==== Text provided

Disulfiram, also known as Antabuse and Antabus in some countries, was the very first drug approved for alcoholism. Prior to taking this medication, you must abstain from alcohol for a minimum of 12 hours. Patients who are using disulfiram suffer from severe physical reactions when they consume alcohol. These reactions are very uncomfortable and may include anything from nausea and vomiting to mental confusion and difficulty breathing. Reactions typically begin shortly after consuming alcohol and last for at least one hour. While disulfiram is helpful for treating alcoholism as opposed to a cure, this detox medication does discourage drinking by creating a negative association. Keep in mind that disulfiram can cause abnormal liver function in rare cases, which is especially hazardous in patients whose alcoholism has already impaired their liver function.
Naltrexone, a detox medication that is sometimes sold as Depade, Revia, or Vivitrol, does not cause miserable side effects like disulfiram. Instead, this drug works by blocking your ability to experience the addictive feelings caused by consuming alcohol or opiate drugs. Like disulfiram, naltrexone is meant to be taken after you have already abstained from alcohol for a period of time. Even though some patients prefer naltrexone over disulfiram because disulfiram is so uncomfortable, the discomfort is what can make medication so useful. This drug is generally not as effective as a drinking deterrent. However, it is a useful if your primary reason for drinking is to experience the narcotic effect associated with consuming large amounts of alcohol.
Acamprosate is a fairly new medication for curing alcoholism. Unlike naltrexone and disulfiram, this detox medication doesn’t help you give up alcohol by punishing you for drinking or keeping you from experiencing the enjoyable effects of drunkenness. Instead, acamprosate acts as a true detox medication by reducing the discomfort associated with the detoxification process. While this is certainly a positive aspect, some patients prefer disulfiram and naltrexone because those medications make it less enjoyable to drink while acamprosate simply makes it less uncomfortable to detox. However, if your primary reason for drinking is to avoid the withdrawal effects, this detox medication might make a significant difference on your path to recovery.

========
==== Listed records

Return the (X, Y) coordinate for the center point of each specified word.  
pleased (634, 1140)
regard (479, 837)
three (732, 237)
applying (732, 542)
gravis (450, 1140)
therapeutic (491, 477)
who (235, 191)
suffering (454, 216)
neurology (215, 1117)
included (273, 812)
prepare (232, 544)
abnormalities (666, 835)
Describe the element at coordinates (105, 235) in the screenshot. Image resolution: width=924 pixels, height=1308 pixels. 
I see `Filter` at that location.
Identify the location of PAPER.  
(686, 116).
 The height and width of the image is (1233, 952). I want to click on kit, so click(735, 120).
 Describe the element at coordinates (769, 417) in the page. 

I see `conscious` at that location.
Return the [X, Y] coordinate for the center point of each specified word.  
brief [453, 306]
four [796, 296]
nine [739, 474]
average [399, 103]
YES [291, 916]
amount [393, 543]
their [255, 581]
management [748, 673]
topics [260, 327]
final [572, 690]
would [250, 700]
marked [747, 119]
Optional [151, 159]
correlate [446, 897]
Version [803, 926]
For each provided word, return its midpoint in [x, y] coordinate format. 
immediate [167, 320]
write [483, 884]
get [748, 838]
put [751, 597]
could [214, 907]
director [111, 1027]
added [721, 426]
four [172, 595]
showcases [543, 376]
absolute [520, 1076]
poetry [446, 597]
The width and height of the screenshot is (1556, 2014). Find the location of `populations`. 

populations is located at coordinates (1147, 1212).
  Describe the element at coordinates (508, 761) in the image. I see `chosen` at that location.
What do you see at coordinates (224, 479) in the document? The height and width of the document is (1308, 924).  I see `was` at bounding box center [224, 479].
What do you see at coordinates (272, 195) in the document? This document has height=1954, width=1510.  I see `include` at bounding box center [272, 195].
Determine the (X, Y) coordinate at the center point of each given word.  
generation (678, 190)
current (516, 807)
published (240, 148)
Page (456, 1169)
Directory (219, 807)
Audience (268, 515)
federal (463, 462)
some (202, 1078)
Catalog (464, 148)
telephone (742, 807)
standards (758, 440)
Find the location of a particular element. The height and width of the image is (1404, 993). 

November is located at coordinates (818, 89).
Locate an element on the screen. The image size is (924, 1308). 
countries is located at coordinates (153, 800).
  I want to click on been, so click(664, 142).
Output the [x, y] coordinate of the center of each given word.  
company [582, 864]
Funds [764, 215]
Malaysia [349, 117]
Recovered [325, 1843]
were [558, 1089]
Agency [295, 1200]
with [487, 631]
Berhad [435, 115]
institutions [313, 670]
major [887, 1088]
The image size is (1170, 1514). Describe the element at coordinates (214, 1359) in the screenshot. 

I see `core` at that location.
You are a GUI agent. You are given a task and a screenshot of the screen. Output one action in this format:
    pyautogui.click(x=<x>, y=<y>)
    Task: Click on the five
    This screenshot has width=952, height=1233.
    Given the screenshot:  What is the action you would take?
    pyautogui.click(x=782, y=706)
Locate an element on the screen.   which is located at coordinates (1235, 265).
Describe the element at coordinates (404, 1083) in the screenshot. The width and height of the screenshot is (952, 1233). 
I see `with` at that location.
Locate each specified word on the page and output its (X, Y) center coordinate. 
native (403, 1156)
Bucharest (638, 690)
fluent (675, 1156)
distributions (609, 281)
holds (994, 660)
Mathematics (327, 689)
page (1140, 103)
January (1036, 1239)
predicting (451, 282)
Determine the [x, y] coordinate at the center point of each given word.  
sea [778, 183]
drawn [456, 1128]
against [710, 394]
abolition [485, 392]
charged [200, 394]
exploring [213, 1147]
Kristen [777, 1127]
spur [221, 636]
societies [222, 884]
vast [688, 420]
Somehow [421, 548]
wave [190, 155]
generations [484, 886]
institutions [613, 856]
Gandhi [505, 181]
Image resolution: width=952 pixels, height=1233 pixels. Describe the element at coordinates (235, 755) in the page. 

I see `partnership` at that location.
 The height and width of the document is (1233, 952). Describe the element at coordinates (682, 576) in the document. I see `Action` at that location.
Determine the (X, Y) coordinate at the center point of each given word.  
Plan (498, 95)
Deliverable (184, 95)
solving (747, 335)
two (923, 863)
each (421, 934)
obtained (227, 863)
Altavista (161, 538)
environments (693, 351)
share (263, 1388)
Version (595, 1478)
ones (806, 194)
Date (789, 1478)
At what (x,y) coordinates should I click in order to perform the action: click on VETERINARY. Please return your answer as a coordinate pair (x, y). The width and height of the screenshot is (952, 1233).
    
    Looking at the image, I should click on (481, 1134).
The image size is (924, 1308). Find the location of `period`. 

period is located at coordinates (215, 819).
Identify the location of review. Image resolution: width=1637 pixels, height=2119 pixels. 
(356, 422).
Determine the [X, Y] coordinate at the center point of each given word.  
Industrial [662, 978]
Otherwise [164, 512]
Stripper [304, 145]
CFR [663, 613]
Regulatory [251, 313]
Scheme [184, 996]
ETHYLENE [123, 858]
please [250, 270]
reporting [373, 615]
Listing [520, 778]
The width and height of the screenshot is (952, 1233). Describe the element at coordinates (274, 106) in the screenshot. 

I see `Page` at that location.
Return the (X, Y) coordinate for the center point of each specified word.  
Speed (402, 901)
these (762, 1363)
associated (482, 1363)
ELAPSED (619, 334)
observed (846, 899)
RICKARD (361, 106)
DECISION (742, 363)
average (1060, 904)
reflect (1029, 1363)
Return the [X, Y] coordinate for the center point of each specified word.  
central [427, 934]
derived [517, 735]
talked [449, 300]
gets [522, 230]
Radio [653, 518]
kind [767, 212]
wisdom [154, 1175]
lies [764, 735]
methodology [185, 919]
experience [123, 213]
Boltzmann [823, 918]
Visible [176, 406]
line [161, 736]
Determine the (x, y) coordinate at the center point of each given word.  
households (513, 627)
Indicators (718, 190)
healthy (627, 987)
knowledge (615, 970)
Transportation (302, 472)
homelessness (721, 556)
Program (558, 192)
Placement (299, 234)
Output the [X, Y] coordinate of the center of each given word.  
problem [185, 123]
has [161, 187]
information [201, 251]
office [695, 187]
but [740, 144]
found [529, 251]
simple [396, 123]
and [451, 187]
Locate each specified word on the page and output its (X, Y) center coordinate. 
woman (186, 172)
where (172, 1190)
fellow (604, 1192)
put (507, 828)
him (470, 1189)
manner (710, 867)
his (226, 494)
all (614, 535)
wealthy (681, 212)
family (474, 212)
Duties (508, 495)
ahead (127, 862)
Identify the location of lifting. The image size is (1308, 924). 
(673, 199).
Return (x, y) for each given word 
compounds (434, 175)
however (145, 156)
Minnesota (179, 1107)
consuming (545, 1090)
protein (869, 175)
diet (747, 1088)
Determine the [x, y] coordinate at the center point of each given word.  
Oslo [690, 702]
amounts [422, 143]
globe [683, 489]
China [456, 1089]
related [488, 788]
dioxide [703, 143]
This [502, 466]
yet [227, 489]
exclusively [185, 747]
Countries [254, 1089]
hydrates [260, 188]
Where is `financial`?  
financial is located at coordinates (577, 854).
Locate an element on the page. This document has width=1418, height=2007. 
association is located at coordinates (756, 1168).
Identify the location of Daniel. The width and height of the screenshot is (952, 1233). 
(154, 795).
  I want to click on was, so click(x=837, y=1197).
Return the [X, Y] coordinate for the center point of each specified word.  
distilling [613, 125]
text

========

Tasks for this exercise
A) For the passage on alcoholism medications, state whether each statement agrees with it: (i) disulfiram was the first drug approved for alcoholism; (ii) naltrexone causes miserable side effects similar to those of disulfiram; (iii) acamprosate is an older medication for alcoholism. Answer yes or no to each, and quote the words that decide it.
B) Reproduce the passage on alcoholism medications from "Disulfiram, also known" to "their liver function.", substituting "two hours" for "one hour".

List of answers
A)
(i) Yes: "was the very first drug approved for alcoholism"
(ii) No: "does not cause miserable side effects like disulfiram"
(iii) No: "Acamprosate is a fairly new medication for curing alcoholism."

B)
Disulfiram, also known as Antabuse and Antabus in some countries, was the very first drug approved for alcoholism. Prior to taking this medication, you must abstain from alcohol for a minimum of 12 hours. Patients who are using disulfiram suffer from severe physical reactions when they consume alcohol. These reactions are very uncomfortable and may include anything from nausea and vomiting to mental confusion and difficulty breathing. Reactions typically begin shortly after consuming alcohol and last for at least two hours. While disulfiram is helpful for treating alcoholism as opposed to a cure, this detox medication does discourage drinking by creating a negative association. Keep in mind that disulfiram can cause abnormal liver function in rare cases, which is especially hazardous in patients whose alcoholism has already impaired their liver function.